Had an interesting conversation with one of my coworkers this afternoon. Politics is as rarely a topic around my workplace, mainly because we're all so busy we don't usually have time to talk about anything but work, but also because pretty much everyone is in one of two camps: 1) either they all assume everyone else there believes the same thing they do, i.e. generic conservative/Republican/Christian Right, for the most part pretty moderate and really, not very political; OR 2) they observe the unwritten rule that politics, like religion, are Topics To Be Avoided In Polite Company. Which is actually a decent enough rule, really, and in the workplace, all for the best. It's fairly easy for a political (or religious, for that matter) discussion to get out of hand and that's just not the right place for it.

Having said that, though, I've been there long enough to have figured out roughly where everyone stands on a crude two-dimensional scale (admittedly, a shallow metric) and have had political conversations with several people. All polite and respectful. (And crude two-dimensional scale or not, I've talked with them enough to know I'm in the minority.

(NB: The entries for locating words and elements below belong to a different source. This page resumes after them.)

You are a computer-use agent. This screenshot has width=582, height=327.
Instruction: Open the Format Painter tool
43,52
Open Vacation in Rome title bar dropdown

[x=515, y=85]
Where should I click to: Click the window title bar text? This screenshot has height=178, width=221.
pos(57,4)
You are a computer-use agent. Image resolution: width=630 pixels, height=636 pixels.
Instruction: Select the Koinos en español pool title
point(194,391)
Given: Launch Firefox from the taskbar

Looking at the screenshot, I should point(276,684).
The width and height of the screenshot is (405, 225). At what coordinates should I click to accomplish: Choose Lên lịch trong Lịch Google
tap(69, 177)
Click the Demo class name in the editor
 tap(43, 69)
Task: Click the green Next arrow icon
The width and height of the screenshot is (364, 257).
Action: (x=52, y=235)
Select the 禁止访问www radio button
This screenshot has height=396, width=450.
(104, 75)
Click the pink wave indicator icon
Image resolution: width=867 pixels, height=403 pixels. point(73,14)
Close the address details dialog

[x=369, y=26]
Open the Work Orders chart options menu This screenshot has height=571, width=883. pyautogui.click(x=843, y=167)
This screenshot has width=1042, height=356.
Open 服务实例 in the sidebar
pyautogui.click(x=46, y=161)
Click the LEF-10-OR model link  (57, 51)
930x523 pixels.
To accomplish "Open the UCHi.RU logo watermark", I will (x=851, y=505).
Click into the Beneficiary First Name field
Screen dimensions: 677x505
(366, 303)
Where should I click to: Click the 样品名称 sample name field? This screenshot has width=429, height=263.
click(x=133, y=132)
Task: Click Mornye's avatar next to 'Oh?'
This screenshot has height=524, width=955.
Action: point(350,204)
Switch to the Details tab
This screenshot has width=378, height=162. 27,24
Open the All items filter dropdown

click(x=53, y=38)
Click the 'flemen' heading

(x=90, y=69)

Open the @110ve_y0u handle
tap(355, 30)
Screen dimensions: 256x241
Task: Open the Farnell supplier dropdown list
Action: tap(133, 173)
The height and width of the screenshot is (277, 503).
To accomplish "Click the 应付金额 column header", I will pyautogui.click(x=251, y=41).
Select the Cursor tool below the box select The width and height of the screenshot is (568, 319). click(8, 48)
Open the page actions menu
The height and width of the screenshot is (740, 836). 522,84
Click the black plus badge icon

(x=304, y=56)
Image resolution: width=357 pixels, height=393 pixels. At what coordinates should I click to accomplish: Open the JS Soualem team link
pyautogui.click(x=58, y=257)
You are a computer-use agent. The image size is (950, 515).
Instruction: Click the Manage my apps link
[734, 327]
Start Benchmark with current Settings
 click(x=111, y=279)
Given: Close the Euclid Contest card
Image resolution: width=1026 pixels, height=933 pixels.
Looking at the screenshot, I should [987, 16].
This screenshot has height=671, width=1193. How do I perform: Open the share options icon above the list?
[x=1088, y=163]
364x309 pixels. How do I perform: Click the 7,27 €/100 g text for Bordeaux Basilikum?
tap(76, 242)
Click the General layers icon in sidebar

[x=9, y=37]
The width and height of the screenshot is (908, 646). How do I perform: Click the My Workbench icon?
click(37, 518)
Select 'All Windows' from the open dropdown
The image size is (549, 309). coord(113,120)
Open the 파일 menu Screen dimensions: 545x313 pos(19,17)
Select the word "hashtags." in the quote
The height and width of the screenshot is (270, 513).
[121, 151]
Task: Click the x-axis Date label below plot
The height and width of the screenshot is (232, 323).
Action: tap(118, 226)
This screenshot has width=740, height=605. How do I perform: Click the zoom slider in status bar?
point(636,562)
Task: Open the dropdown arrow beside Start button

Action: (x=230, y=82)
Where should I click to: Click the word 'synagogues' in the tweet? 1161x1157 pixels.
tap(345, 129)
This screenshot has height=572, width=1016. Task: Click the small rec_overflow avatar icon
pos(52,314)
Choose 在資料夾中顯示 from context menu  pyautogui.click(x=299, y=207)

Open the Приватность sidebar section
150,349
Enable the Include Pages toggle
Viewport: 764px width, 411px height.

The coworker in question is also in the minority. I'd classify him as an independent -- he's a Christian, but not Christian Right, pro-life but doesn't vote an executive candidate on that issue, would like to see prayer in school, very pro-environment, a fairly strong dove, conservative fiscally and socially but believes in government as a social agent on behalf of the poor. In contemporary American politics, that makes him a schizophrenic, but really, he's an independent-progressive, as much as any label can apply to someone. (I mean, really...who votes a straight ticket or platform?)

More specifically, he's voting his religious beliefs, as he said many times while we discussed various issues. To wit: the Bible teaches stewardship of the Earth (environmentalism), caring for "the least of these" (social issues/helping the poor), pro-life (debatable, but whatever, I'll give him that), etc. As an agnostic, I was relieved to discuss the idea of progressive politics in conjunction with Biblical teaching with someone who obviously believes very strongly in their faith. I've always wondered how the Right has managed to turn those two things into mutually exclusive propositions, so it was nice to know that there really are Christian Progressives out there.... I've heard of them, of course, but I've also heard of the Loch Ness Monster, doesn't mean I'm putting money down that there actually is such a thing.

Anyway, he mentioned going to see Fahrenheit 9/11, which I was surprised about even though I know his political leanings. More surprised that he loved it. I don't know why I expected he either wouldn't go or that he'd hate it, but the fact is, he was quite taken with the points the film raised. Which led to our discussion about various things in this Administration that have been enraging us.

The thing is, we both come from a different perspective and have major issues that we disagree about, but on this Administration, we agree that there's nothing either of us can find remotely redeeming about it. The abortion issue is a perfect example: obviously an important issue to him, as it is to me, and we're on opposite sides of it. But regardless of what our candidate believes, we both agree that what's more important is the larger issue of the damage Bush is wreaking on our country in every respect. (I guess The Shrubbery really is a uniter!)

It struck me later that our party's umbrella is large enough to encompass an agnostic pro-choice gun control liberal AND a Christian school prayer pro-life progressive. Not to say the other side's umbrella isn't large enough for the same sort of thing, but it seems to me, in my most biased and subjective view, that the Republican Party, at least in the last 20 years or so, has systematically purged itself of its dissenting voices in the interest of some kind of ideological purity that strays so far from the party's original roots as to be nearly unrecognizable.

I've been thinking about this for quite some time, actually, and reading others' thoughts on the same idea in the blogosphere at large. What I'm wondering, though, is how long the GOP can sustain such a thing. Darwin's theories aren't just applicable in nature. And as biology has demonstrated time and time again, purity will eventually weaken anything, be it a dog breed or a political party.